Pointing data for text and elements
· · · ·

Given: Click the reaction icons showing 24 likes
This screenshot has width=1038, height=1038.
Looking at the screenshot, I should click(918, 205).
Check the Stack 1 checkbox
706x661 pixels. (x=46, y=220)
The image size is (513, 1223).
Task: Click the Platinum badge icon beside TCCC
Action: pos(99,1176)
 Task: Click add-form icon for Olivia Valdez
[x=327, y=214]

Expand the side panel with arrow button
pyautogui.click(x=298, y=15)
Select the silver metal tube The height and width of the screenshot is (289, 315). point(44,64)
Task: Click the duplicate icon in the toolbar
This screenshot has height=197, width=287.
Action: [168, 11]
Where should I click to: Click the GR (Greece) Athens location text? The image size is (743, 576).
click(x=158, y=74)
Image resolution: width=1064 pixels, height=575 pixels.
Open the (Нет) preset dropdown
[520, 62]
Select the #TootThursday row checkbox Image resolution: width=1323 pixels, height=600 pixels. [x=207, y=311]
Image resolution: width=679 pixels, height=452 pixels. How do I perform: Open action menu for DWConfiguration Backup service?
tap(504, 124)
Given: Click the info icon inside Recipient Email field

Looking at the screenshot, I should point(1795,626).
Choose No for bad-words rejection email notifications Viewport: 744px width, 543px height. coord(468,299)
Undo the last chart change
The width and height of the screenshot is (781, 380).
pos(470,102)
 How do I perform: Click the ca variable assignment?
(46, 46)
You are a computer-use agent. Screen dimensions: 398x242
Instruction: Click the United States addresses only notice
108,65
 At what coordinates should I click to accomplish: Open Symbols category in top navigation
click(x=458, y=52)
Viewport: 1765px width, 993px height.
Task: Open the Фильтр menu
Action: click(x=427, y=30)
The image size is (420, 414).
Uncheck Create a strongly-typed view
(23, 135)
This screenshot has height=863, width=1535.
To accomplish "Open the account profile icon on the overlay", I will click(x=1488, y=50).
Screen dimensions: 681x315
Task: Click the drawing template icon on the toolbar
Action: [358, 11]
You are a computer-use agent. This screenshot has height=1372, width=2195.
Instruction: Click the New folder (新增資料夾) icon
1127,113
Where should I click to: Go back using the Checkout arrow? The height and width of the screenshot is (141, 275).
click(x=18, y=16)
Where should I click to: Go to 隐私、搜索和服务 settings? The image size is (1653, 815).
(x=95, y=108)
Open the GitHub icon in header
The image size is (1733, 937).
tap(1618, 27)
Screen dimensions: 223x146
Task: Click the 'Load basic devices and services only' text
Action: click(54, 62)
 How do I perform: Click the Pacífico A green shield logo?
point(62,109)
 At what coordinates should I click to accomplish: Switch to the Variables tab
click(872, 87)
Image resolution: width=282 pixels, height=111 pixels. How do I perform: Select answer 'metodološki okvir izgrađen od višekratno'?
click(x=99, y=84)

· · · ·

Render the data from the line with "Select the silver" to the line with "Choose No for" as a two-column CSV with the columns text and answer, one row per text-and-answer pair. Put each field in quotes and replace any line breaks in it with spaces.

text,answer
"Select the silver metal tube The height and width of the screenshot is (289, 315).","point(44,64)"
"Task: Click the duplicate icon in the toolbar This screenshot has height=197, width=287.","Action: [168, 11]"
"Where should I click to: Click the GR (Greece) Athens location text? The image size is (743, 576).","click(x=158, y=74)"
"Image resolution: width=1064 pixels, height=575 pixels. Open the (Нет) preset dropdown","[520, 62]"
"Select the #TootThursday row checkbox Image resolution: width=1323 pixels, height=600 pixels.","[x=207, y=311]"
"Image resolution: width=679 pixels, height=452 pixels. How do I perform: Open action menu for DWConfiguration Backup service?","tap(504, 124)"
"Given: Click the info icon inside Recipient Email field","Looking at the screenshot, I should point(1795,626)."
"Choose No for bad-words rejection email notifications Viewport: 744px width, 543px height.","coord(468,299)"